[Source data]
BEGIN

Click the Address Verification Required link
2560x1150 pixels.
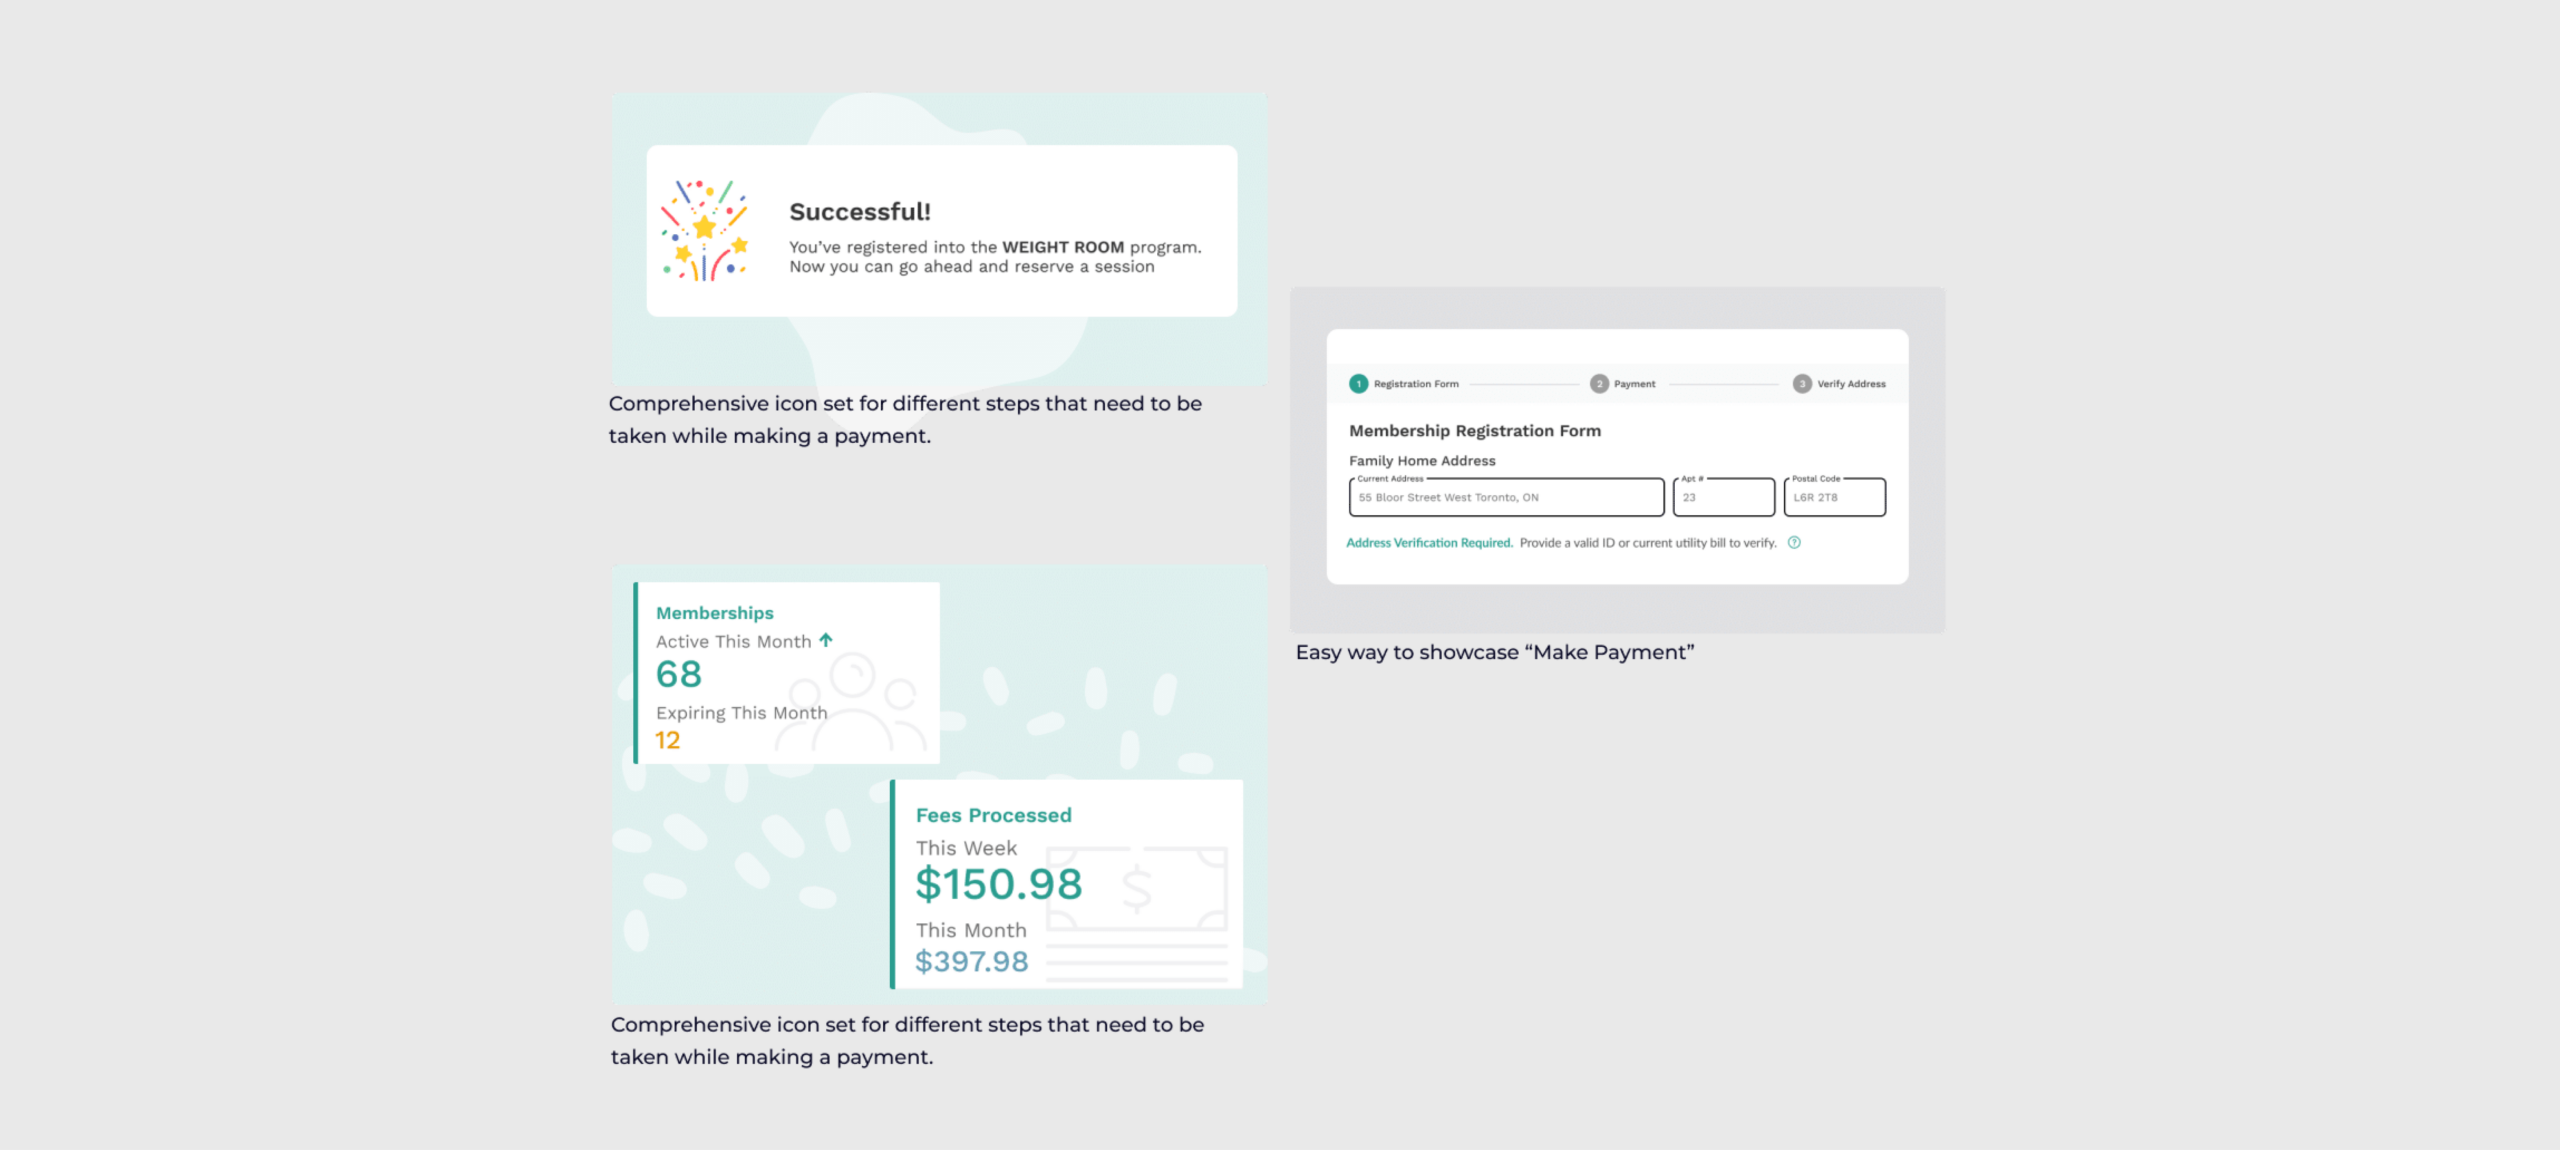[x=1429, y=543]
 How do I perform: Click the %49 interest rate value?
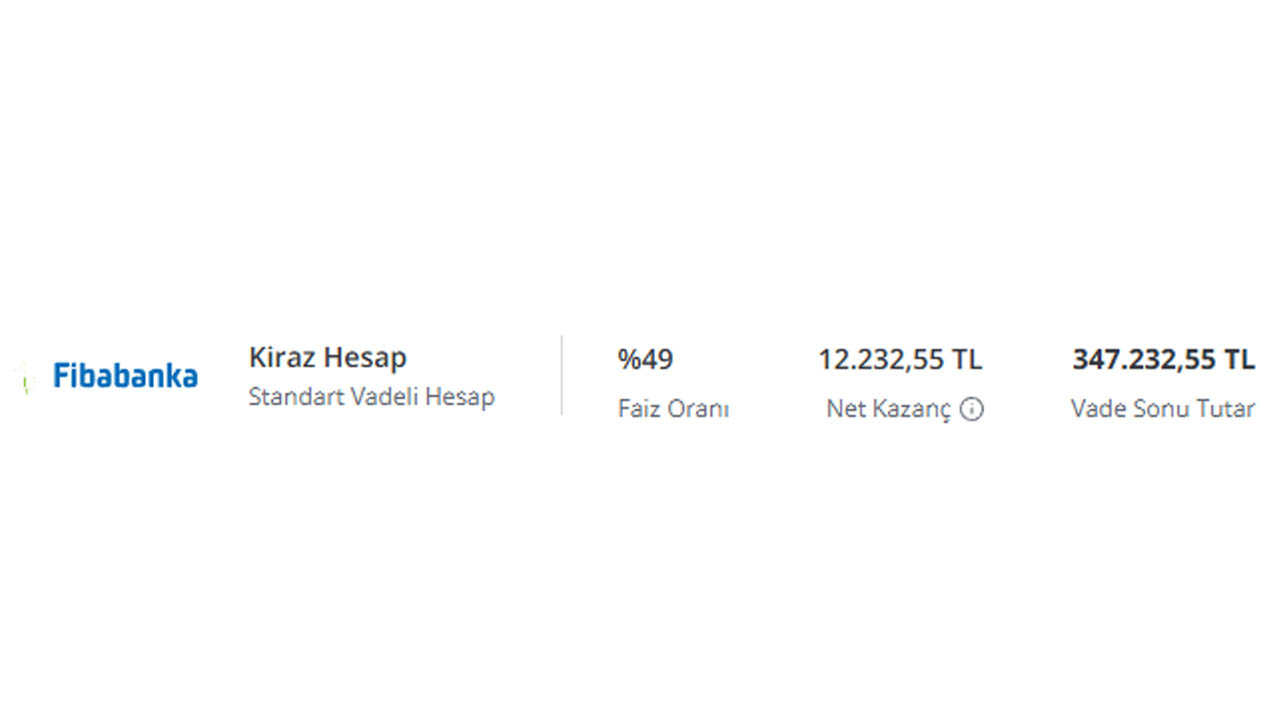(645, 359)
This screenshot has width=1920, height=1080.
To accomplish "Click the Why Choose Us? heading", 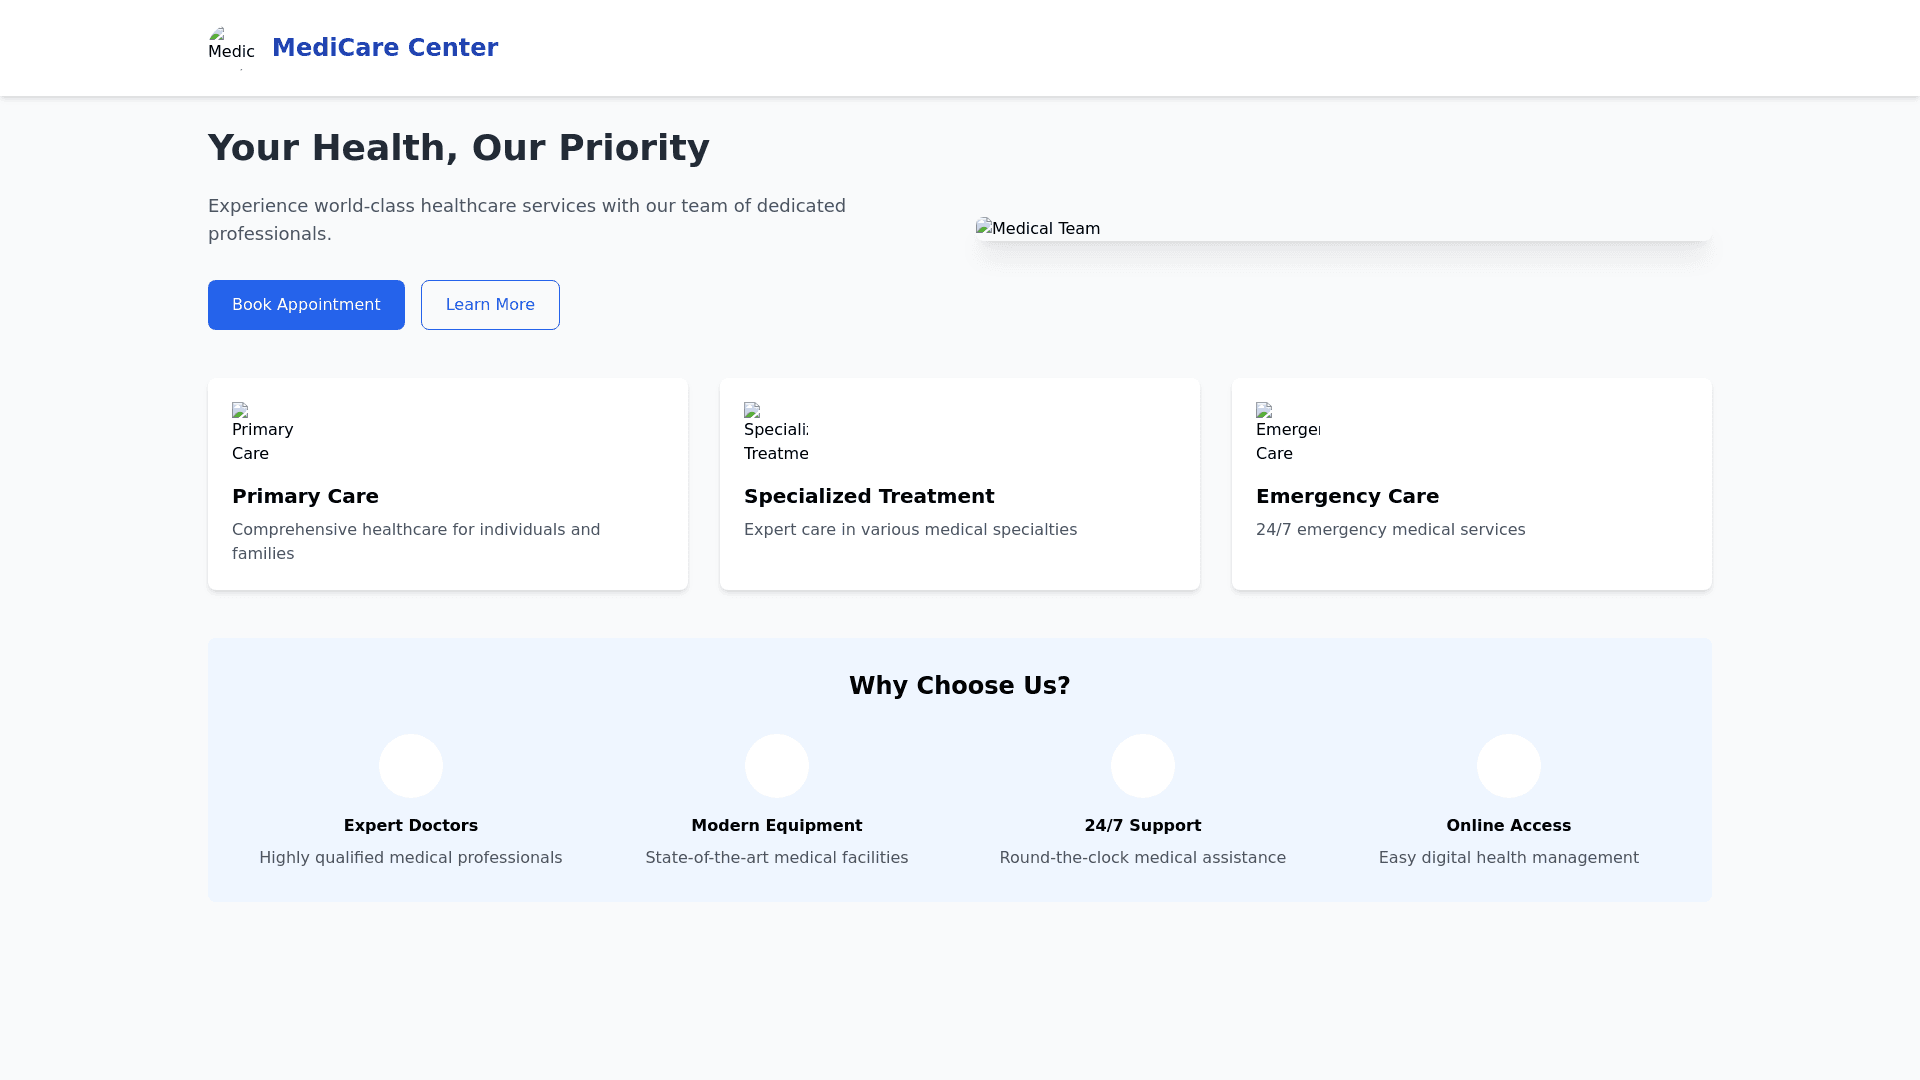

END

- [To be done]: Copy out every row above, requests included, and adjust each coordinate in the answers by -97. Leave the pictures out.

- [Output below]:
Click the Address Verification Required link
2560x1150 pixels.
[x=1332, y=446]
 How do I perform: Click the %49 interest rate value?
(548, 262)
This screenshot has width=1920, height=1080.
To accomplish "Click the Why Choose Us? heading", 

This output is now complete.